[Records from a pointing dataset]
◇ ◇ ◇
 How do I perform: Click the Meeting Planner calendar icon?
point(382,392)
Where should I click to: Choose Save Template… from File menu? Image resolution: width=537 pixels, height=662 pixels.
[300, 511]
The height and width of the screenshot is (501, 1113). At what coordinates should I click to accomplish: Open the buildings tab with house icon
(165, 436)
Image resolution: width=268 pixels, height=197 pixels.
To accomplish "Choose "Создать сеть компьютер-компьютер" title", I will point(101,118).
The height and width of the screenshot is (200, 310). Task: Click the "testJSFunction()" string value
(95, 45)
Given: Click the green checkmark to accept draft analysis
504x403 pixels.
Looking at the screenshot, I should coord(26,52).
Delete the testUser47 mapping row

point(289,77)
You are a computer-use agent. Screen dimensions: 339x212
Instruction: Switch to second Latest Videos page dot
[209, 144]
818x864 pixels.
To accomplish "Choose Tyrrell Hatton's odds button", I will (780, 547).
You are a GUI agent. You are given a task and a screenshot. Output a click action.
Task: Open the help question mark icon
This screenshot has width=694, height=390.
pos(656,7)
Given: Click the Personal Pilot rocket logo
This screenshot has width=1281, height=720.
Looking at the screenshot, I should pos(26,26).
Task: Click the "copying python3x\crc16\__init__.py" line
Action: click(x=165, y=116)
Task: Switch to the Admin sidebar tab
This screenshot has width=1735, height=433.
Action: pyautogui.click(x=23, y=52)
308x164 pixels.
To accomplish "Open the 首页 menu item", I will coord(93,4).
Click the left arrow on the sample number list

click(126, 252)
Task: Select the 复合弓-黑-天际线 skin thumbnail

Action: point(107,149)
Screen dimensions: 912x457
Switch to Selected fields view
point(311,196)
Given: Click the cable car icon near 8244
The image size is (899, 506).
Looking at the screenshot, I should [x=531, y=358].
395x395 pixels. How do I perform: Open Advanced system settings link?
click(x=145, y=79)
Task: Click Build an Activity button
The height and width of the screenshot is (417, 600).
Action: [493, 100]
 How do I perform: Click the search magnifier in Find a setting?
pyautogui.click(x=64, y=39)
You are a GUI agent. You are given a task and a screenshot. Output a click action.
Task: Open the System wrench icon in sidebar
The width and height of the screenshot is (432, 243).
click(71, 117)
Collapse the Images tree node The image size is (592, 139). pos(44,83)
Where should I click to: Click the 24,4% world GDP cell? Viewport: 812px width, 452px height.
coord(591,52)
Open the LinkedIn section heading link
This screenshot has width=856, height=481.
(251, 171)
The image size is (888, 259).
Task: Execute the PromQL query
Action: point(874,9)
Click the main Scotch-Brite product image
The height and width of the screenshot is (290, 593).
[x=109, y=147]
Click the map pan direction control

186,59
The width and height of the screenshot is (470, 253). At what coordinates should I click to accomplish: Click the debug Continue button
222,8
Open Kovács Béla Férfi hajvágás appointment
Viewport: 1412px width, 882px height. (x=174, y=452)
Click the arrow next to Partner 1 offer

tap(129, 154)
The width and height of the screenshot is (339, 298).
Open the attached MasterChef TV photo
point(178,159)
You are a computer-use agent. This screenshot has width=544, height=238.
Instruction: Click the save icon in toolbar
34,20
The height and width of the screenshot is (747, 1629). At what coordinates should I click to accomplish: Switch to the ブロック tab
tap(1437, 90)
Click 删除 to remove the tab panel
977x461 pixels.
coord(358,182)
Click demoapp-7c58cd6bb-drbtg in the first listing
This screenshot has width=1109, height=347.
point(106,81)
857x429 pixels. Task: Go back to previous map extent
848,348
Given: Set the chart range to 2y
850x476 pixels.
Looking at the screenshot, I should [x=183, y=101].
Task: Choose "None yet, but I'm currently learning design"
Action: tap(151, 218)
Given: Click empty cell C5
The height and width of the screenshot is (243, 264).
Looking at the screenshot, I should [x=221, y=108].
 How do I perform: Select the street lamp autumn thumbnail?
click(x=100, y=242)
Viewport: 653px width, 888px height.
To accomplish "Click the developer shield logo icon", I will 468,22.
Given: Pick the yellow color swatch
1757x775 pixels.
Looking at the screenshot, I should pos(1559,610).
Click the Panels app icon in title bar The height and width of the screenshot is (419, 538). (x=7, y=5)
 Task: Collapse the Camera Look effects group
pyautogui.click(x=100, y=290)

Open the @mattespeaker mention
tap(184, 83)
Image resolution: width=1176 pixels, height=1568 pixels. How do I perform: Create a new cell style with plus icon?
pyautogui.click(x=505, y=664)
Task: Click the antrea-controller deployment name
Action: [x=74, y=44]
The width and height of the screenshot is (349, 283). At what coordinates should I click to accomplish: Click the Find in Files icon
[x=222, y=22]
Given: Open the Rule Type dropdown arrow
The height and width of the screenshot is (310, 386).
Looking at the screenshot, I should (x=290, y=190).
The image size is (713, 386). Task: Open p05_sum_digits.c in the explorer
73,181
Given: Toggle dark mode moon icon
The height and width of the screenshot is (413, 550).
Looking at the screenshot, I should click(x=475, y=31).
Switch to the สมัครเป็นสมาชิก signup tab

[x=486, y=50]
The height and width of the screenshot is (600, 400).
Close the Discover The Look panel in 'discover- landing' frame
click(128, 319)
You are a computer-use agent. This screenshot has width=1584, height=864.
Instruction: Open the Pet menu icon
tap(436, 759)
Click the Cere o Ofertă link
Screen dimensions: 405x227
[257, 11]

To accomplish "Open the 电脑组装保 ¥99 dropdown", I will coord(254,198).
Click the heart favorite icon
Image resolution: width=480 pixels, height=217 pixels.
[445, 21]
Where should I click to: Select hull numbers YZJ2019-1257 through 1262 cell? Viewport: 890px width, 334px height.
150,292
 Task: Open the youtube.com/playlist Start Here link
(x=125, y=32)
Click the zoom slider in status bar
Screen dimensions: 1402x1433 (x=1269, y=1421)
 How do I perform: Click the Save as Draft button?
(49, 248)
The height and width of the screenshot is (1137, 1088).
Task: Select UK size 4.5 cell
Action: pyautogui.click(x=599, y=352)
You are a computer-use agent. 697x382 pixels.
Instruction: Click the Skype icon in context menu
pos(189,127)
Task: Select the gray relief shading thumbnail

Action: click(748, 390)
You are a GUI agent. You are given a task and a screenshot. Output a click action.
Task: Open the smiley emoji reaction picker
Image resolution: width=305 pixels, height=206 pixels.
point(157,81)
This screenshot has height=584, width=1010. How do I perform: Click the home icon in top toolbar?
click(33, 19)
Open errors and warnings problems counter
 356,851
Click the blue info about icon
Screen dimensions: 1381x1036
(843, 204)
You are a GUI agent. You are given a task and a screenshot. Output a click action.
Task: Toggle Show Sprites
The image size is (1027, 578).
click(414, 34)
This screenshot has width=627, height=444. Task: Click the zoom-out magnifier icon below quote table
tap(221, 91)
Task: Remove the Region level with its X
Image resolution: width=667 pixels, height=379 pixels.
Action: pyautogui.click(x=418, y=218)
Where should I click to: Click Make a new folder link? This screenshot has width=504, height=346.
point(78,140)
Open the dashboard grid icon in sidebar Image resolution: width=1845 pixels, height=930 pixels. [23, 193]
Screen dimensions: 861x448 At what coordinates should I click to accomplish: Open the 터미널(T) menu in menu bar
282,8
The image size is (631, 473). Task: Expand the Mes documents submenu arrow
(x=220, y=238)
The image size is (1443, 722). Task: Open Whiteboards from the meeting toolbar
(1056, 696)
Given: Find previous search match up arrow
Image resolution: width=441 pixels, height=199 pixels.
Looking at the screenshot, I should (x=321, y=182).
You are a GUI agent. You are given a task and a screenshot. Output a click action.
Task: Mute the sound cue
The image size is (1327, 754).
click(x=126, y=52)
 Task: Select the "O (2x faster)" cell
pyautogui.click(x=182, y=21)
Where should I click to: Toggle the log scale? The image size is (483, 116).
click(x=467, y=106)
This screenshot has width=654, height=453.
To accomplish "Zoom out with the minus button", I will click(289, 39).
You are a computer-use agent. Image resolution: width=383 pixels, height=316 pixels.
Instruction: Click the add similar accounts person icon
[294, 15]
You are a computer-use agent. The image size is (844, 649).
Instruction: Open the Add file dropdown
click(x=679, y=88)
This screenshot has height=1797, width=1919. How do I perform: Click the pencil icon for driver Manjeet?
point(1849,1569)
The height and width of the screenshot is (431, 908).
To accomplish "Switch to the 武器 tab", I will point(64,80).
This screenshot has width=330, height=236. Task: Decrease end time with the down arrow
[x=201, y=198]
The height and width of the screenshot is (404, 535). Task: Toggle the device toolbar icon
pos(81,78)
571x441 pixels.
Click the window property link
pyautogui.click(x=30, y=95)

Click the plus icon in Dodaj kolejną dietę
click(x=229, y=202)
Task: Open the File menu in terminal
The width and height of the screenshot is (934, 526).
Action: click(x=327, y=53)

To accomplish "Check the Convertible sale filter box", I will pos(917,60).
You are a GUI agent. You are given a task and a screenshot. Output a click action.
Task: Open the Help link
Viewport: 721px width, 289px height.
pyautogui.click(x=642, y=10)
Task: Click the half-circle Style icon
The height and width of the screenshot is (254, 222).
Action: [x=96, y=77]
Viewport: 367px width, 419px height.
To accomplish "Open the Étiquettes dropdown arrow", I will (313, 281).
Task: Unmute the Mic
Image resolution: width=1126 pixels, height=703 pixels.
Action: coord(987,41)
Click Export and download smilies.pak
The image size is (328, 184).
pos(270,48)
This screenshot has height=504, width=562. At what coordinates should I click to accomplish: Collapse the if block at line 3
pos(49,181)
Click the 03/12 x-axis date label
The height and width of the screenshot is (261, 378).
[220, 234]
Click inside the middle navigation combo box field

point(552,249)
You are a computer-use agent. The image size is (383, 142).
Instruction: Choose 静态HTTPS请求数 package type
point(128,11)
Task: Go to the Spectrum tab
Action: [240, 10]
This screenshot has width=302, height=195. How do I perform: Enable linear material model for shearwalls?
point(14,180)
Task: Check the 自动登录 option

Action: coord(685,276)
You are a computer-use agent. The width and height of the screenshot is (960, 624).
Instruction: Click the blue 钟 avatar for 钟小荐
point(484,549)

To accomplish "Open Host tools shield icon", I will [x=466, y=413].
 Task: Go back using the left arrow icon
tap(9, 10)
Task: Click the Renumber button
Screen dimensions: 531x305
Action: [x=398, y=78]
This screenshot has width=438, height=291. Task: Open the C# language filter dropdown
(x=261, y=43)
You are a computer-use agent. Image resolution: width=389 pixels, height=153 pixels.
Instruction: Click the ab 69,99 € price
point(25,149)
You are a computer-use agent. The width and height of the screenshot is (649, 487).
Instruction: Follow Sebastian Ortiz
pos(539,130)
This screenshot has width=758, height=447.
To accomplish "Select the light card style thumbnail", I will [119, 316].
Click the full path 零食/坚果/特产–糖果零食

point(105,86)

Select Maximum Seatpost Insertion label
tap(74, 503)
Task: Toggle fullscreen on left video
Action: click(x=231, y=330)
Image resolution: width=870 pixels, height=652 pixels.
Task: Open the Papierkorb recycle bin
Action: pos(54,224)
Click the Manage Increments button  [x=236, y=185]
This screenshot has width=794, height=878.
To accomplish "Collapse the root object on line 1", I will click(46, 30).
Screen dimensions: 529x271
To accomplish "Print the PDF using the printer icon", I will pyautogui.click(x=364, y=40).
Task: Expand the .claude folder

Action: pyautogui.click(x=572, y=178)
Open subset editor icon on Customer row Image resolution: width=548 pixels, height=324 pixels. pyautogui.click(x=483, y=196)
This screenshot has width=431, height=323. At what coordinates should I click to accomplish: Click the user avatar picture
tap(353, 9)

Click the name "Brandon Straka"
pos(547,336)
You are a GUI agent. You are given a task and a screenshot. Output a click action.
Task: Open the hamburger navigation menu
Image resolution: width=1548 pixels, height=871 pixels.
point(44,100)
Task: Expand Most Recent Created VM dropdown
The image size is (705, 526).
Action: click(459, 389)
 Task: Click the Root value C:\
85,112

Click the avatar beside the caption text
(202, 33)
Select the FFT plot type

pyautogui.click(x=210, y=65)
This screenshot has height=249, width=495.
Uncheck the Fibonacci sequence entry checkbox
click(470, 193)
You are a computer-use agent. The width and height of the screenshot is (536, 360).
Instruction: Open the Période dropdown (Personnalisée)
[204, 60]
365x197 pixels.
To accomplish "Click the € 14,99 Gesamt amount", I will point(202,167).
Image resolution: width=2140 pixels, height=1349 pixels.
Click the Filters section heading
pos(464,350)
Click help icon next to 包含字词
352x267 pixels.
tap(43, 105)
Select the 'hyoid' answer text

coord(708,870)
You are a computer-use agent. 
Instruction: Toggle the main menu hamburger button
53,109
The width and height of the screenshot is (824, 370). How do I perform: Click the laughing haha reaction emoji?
◇ ◇ ◇
Copy the records from the line with "You are a computer-use agent. Screen" up to and including the line with "I will coord(93,4).", changing "rocket" to "spaceship" and leaving all else as it is.

You are a computer-use agent. Screen dimensions: 339x212
Instruction: Switch to second Latest Videos page dot
[209, 144]
818x864 pixels.
To accomplish "Choose Tyrrell Hatton's odds button", I will (780, 547).
You are a GUI agent. You are given a task and a screenshot. Output a click action.
Task: Open the help question mark icon
This screenshot has width=694, height=390.
pos(656,7)
Given: Click the Personal Pilot spaceship logo
This screenshot has width=1281, height=720.
Looking at the screenshot, I should pos(26,26).
Task: Click the "copying python3x\crc16\__init__.py" line
Action: click(x=165, y=116)
Task: Switch to the Admin sidebar tab
This screenshot has width=1735, height=433.
Action: pyautogui.click(x=23, y=52)
308x164 pixels.
To accomplish "Open the 首页 menu item", I will coord(93,4).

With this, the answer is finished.